Among the records that follow, how many lines include the string "Homey"? Only the number is wanted.

[Collection entries]
[Start of section]
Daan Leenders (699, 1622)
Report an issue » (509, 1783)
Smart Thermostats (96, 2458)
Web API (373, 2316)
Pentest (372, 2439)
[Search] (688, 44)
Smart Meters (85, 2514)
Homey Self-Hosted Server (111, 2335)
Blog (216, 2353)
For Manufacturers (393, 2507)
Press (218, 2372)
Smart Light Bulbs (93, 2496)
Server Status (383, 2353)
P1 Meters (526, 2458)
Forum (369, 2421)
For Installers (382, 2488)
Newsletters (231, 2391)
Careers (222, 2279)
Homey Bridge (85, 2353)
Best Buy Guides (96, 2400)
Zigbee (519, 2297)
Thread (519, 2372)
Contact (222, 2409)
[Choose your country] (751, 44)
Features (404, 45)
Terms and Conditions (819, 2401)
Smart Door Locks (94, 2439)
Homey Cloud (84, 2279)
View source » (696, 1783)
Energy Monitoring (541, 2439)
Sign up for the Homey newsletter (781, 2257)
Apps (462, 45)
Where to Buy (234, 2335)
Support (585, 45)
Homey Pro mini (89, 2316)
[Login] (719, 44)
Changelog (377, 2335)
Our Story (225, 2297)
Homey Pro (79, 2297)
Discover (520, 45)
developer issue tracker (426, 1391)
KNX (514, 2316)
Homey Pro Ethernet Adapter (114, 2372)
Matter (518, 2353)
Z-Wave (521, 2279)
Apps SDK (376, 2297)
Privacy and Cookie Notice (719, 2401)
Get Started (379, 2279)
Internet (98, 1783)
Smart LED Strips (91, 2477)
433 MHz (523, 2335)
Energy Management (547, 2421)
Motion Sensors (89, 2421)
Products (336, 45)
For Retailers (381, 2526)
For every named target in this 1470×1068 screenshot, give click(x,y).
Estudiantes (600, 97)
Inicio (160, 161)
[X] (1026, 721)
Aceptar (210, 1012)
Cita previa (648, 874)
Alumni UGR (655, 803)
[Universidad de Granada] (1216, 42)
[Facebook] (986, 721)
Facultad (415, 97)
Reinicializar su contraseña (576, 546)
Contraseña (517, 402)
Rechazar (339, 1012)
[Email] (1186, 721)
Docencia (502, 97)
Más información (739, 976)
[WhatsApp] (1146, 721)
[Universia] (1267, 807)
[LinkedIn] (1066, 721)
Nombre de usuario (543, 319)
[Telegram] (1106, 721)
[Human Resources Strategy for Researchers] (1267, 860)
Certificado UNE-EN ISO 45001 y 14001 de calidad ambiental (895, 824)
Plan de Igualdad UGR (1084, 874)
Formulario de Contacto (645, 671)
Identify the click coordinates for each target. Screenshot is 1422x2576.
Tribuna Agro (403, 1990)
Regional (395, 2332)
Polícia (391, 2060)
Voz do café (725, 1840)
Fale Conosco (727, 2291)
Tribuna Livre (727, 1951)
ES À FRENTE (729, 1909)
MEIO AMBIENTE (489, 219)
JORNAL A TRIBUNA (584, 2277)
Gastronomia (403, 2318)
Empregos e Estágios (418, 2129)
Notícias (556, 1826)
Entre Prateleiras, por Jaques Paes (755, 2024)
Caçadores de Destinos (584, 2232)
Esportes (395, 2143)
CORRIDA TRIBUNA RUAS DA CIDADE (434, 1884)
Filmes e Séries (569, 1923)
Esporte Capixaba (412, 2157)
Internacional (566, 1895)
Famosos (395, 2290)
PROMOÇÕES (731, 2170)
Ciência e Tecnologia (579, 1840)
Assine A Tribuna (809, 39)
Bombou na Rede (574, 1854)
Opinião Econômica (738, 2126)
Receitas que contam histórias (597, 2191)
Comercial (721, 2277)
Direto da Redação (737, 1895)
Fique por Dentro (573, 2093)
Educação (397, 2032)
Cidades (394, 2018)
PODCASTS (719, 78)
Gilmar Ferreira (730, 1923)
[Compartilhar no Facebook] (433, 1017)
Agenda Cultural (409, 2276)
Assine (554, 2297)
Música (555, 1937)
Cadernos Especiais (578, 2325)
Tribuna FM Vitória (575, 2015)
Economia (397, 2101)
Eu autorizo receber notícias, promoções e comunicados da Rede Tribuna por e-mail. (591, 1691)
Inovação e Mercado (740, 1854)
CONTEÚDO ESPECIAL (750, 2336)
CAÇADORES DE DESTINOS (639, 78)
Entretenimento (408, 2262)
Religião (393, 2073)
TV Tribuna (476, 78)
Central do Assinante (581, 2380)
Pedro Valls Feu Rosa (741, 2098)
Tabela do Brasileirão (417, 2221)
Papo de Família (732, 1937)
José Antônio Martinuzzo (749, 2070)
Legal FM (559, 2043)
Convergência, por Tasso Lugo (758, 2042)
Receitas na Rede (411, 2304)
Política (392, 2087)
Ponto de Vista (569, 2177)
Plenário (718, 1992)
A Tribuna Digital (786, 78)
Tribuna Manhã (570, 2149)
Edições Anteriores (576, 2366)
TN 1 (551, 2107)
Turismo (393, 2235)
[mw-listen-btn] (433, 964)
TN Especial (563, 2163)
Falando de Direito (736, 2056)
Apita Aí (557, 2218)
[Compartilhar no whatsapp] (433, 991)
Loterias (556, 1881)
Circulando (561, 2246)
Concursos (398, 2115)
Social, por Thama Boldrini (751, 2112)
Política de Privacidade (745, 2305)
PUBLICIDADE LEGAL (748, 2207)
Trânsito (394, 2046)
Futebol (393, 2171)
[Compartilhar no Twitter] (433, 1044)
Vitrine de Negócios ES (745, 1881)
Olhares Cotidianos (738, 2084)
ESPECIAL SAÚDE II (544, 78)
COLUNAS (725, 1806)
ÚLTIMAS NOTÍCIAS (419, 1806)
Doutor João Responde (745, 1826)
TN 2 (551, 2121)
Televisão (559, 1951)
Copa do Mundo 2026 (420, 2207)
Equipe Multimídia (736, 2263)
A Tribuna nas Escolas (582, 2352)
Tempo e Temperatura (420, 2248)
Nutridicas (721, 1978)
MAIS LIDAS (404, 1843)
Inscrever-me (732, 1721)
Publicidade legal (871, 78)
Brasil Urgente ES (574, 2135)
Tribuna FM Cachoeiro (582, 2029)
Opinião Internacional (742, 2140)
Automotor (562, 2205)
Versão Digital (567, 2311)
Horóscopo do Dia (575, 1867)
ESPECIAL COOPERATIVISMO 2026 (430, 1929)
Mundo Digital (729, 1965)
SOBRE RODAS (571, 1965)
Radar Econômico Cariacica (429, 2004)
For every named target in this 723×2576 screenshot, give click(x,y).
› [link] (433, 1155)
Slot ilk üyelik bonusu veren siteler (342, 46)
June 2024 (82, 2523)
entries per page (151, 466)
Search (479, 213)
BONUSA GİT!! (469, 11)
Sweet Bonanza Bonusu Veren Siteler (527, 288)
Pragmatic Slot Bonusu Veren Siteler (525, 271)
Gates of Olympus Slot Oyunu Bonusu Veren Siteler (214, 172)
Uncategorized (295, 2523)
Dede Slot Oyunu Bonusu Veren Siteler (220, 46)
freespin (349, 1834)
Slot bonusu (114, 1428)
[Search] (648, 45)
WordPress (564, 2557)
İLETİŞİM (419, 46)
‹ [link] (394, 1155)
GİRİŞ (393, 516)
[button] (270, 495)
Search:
[End of section]
■ Final answer
7